» **About this exercise**:
Below this line is the material. Write out only its lines from the one containing "Task: Filter the source Erik E column" through the one containing "Given: Open the text color palette icon", both kept, exactly.

· · ·

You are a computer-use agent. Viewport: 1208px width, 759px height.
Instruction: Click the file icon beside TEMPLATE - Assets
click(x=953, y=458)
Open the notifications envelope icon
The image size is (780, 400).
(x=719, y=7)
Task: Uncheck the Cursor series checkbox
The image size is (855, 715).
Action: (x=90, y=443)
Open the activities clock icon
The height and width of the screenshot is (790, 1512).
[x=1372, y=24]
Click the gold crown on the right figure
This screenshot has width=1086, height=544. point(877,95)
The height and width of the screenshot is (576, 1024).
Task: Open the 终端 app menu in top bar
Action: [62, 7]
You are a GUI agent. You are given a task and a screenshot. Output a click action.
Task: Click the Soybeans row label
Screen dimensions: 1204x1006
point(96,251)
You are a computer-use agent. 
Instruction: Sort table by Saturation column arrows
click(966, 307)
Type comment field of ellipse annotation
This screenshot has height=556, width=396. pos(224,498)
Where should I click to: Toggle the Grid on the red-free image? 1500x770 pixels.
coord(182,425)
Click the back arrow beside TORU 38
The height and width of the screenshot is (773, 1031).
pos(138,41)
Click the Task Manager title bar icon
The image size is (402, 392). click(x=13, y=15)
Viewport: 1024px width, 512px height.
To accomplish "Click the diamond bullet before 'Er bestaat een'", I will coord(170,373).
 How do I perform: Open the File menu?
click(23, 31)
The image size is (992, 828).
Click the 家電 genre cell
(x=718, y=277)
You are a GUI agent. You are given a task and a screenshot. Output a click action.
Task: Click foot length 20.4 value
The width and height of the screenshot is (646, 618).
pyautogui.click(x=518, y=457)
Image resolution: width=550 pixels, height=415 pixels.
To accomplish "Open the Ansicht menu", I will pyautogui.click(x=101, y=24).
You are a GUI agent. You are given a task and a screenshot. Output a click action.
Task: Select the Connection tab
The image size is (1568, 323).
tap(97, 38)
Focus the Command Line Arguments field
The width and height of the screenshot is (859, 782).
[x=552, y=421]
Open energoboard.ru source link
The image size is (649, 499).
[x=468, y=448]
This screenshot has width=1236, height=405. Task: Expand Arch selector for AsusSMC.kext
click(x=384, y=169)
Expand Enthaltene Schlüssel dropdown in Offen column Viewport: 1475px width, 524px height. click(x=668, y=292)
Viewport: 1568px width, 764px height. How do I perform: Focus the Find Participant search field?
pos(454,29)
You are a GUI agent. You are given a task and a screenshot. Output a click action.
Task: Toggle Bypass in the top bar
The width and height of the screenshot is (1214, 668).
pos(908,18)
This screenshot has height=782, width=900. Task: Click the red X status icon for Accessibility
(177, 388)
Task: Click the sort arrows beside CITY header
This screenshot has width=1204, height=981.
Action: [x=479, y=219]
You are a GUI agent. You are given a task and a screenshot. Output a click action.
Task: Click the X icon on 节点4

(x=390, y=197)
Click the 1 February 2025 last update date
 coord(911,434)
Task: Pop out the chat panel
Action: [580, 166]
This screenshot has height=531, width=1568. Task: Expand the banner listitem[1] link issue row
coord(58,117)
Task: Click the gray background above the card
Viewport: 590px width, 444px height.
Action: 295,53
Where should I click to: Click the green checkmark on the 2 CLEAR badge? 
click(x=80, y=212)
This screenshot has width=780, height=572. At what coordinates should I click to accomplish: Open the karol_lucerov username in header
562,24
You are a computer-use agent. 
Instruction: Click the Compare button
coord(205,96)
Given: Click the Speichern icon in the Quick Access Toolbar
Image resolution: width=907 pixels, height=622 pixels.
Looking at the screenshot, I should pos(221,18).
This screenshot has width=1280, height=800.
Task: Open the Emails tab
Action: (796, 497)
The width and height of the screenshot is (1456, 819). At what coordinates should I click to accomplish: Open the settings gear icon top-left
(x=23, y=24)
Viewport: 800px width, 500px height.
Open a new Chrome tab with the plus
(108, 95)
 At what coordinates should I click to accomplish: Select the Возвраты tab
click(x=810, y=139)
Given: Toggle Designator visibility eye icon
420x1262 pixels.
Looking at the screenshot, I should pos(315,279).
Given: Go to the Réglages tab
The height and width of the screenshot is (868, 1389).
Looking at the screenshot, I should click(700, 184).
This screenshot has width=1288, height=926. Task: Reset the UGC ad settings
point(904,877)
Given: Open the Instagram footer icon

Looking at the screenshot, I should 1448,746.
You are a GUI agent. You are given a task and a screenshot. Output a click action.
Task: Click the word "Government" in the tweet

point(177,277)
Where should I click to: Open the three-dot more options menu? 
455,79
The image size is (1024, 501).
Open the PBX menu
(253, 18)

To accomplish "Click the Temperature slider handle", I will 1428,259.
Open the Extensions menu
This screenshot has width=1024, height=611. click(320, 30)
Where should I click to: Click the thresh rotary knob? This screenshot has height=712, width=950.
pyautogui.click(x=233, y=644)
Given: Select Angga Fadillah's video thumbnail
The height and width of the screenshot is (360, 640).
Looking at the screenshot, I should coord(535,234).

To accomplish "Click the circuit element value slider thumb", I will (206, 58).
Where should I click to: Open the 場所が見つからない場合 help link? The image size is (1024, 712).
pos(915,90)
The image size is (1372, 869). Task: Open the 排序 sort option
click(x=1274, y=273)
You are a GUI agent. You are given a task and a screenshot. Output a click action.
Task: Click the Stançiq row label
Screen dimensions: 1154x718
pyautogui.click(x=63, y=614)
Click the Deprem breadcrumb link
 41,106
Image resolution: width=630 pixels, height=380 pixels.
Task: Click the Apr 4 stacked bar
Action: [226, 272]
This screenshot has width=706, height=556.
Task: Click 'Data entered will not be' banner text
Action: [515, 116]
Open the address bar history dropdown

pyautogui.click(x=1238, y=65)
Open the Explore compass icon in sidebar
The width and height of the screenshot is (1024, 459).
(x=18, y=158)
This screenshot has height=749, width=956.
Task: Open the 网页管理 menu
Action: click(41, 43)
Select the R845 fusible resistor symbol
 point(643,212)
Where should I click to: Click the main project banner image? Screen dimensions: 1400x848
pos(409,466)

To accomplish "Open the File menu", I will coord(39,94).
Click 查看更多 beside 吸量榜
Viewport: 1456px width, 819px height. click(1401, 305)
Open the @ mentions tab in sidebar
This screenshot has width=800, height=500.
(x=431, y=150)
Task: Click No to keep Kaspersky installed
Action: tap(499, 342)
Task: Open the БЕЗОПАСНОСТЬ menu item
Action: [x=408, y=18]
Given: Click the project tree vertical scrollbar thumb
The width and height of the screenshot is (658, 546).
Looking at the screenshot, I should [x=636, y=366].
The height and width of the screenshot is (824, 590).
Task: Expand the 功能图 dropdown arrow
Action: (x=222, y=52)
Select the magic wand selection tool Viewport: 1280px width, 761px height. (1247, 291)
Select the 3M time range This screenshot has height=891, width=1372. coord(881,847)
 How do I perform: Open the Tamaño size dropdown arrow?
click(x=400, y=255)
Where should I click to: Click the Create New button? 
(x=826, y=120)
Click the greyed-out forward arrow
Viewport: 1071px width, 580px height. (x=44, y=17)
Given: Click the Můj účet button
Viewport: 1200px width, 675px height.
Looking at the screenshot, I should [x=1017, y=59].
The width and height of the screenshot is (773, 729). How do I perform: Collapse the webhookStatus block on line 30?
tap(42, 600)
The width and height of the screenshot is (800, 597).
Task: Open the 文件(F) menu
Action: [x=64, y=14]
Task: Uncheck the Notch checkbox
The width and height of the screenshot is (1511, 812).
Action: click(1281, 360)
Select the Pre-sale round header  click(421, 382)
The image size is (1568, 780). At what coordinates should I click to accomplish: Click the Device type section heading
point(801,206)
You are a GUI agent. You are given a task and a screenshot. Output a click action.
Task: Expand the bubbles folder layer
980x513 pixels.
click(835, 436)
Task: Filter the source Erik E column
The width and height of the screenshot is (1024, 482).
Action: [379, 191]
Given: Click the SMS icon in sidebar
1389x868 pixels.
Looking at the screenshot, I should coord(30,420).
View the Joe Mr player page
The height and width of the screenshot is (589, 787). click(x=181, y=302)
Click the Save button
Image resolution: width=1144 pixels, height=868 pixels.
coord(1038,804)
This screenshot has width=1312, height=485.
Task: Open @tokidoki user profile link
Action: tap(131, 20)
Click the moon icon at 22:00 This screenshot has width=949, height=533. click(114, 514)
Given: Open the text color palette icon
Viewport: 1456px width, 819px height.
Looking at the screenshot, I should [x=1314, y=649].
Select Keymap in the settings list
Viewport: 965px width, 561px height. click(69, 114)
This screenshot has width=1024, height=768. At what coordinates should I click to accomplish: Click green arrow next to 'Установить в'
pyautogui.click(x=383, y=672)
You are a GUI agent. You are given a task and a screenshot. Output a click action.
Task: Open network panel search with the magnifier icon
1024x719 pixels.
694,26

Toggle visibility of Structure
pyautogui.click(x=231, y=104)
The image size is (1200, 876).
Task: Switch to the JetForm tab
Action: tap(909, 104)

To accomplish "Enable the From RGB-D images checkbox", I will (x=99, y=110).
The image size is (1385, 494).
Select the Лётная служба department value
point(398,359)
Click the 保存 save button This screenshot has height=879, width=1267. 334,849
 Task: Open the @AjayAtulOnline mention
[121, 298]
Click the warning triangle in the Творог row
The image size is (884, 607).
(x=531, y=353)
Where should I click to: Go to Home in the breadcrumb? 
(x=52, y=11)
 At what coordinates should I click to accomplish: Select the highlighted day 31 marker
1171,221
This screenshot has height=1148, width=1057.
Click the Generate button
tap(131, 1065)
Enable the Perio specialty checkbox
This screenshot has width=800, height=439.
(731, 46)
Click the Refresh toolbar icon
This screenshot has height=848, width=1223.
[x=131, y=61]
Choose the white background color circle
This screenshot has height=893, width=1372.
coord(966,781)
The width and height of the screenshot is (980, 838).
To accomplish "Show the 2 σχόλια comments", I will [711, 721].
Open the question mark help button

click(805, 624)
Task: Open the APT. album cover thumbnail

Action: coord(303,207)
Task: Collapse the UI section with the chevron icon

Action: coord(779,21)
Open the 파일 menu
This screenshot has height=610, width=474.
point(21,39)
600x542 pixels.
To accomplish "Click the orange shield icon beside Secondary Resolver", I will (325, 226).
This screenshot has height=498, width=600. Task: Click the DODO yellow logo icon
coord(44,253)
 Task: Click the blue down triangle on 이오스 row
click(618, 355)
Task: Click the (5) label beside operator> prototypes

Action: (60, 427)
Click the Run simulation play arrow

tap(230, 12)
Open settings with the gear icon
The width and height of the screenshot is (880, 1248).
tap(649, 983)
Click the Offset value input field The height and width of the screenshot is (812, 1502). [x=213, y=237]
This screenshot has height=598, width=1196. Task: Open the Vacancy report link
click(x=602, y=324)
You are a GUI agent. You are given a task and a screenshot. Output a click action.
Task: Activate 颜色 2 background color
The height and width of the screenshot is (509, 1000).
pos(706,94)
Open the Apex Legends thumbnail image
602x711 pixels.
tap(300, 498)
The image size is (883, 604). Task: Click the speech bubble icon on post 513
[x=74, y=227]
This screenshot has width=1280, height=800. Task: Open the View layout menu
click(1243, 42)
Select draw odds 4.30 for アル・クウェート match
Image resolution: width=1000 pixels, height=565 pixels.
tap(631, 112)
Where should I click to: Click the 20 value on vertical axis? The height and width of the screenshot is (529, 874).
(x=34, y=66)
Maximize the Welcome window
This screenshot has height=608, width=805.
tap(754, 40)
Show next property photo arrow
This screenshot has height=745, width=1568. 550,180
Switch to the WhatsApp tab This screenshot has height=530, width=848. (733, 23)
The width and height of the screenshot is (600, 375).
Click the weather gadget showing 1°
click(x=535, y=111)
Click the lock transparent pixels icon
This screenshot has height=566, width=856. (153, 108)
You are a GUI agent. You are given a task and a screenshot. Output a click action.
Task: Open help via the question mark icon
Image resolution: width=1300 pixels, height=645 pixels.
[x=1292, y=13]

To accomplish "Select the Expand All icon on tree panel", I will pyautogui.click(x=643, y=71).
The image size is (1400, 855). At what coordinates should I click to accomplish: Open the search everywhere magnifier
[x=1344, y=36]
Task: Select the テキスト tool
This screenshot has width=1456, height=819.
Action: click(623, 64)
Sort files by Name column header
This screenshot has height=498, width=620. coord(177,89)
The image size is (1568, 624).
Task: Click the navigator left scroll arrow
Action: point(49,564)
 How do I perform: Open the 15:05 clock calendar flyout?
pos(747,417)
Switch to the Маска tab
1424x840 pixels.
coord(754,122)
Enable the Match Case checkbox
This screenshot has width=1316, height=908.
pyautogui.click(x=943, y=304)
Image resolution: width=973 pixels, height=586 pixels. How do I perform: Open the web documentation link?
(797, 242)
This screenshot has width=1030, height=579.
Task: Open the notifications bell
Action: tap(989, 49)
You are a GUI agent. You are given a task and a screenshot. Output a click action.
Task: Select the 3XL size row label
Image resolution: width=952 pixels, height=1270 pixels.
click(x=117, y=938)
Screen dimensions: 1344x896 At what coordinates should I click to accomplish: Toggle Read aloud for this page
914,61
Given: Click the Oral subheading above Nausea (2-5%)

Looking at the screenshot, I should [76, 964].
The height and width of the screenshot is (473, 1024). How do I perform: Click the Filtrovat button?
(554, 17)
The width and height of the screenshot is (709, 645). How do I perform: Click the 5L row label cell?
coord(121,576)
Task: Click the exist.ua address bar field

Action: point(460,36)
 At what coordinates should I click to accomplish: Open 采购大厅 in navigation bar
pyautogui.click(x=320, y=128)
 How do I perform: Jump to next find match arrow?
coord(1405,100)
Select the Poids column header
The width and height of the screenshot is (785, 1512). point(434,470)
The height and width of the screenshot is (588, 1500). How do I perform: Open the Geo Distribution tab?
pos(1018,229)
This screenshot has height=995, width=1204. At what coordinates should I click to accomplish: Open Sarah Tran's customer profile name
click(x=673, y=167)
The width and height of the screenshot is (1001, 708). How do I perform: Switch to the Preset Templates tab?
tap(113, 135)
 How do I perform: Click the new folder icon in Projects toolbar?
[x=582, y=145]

· · ·

» **Task response**:
Task: Filter the source Erik E column
The width and height of the screenshot is (1024, 482).
Action: [379, 191]
Given: Click the SMS icon in sidebar
1389x868 pixels.
Looking at the screenshot, I should coord(30,420).
View the Joe Mr player page
The height and width of the screenshot is (589, 787). click(x=181, y=302)
Click the Save button
Image resolution: width=1144 pixels, height=868 pixels.
coord(1038,804)
This screenshot has width=1312, height=485.
Task: Open @tokidoki user profile link
Action: tap(131, 20)
Click the moon icon at 22:00 This screenshot has width=949, height=533. click(114, 514)
Given: Open the text color palette icon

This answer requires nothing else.